==== Entries provided

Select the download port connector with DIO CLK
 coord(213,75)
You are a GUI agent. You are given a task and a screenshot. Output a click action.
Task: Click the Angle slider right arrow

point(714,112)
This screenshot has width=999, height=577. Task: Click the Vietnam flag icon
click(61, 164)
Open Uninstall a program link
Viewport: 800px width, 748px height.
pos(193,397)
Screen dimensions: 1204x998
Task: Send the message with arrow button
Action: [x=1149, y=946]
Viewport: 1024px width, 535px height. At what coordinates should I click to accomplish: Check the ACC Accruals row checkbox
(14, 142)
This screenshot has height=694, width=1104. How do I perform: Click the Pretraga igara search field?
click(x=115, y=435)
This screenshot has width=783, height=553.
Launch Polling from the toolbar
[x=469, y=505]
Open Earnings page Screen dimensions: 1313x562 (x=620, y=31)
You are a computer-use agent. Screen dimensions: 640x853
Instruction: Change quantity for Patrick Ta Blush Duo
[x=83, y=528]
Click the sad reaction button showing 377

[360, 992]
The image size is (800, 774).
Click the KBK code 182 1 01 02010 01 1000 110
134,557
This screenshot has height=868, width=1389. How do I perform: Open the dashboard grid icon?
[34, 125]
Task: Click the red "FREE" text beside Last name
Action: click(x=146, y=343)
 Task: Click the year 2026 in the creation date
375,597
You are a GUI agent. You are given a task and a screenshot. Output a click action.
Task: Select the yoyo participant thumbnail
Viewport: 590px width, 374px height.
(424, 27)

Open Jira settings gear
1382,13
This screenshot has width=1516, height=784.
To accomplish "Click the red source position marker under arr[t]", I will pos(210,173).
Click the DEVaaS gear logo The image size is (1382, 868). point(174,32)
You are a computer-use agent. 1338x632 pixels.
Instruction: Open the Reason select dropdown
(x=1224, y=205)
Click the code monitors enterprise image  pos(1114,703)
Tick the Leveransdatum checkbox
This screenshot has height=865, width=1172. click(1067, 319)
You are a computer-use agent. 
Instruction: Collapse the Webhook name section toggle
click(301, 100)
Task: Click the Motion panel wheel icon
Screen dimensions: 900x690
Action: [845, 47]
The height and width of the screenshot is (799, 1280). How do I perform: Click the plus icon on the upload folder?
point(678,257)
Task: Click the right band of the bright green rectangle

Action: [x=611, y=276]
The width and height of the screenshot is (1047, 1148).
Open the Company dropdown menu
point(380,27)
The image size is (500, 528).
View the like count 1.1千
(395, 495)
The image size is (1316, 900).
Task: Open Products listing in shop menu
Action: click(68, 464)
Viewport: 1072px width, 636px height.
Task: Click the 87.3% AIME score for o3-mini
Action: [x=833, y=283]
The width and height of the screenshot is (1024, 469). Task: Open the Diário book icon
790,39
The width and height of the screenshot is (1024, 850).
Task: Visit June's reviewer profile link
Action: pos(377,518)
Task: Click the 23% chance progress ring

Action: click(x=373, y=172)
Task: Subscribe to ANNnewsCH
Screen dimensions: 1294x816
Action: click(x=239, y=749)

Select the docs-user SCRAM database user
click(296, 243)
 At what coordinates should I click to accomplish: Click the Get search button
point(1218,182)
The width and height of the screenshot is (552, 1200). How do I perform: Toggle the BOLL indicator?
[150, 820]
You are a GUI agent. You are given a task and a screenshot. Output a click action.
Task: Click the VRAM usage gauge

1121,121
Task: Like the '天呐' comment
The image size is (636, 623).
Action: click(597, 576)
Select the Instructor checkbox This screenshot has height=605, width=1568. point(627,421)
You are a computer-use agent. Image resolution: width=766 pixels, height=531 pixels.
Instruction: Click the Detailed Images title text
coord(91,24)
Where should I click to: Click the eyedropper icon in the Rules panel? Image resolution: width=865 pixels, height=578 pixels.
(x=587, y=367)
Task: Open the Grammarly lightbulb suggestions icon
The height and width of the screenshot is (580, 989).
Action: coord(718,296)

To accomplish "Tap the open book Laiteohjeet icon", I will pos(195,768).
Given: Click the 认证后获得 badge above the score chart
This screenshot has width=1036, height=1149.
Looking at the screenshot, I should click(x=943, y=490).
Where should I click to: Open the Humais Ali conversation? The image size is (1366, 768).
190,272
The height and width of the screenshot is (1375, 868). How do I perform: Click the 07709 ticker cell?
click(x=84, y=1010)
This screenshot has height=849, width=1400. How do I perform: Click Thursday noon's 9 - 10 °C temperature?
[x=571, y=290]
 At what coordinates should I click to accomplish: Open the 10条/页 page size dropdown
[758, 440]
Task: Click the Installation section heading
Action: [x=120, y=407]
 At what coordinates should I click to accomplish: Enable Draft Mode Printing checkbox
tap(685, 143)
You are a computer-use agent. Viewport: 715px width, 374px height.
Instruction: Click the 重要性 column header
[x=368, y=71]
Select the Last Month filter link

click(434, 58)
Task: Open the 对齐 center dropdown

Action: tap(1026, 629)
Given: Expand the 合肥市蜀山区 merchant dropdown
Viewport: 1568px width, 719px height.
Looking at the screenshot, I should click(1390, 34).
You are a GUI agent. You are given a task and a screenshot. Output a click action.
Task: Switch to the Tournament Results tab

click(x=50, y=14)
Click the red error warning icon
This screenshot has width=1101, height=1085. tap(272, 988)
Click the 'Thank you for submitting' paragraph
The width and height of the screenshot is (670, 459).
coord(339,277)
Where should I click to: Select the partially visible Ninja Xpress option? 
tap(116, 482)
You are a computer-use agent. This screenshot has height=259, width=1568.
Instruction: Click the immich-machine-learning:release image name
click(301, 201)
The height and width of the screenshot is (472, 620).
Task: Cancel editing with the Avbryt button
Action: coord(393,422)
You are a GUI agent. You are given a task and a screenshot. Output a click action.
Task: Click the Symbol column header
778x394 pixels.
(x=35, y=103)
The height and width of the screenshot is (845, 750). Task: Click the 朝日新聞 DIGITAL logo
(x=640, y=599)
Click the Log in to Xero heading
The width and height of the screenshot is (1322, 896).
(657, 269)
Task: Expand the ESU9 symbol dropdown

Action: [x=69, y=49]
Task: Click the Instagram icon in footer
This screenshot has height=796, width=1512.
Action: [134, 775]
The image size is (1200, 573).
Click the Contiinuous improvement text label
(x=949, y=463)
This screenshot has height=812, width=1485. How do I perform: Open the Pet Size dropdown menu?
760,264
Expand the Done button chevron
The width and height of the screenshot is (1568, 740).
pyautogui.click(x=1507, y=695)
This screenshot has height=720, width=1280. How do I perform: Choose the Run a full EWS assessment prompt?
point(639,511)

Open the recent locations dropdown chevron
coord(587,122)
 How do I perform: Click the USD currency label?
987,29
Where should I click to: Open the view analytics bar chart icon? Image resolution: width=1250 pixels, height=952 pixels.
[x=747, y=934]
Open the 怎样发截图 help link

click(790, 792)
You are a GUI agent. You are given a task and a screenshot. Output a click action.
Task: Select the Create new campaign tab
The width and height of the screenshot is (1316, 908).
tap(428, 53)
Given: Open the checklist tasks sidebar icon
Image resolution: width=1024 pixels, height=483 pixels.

========

◆ Your assignment ◆
List each line of the entries that holds the string "will".

◆ Exercise solution ◆
To accomplish "Click the red source position marker under arr[t]", I will pos(210,173).
To accomplish "Tap the open book Laiteohjeet icon", I will pos(195,768).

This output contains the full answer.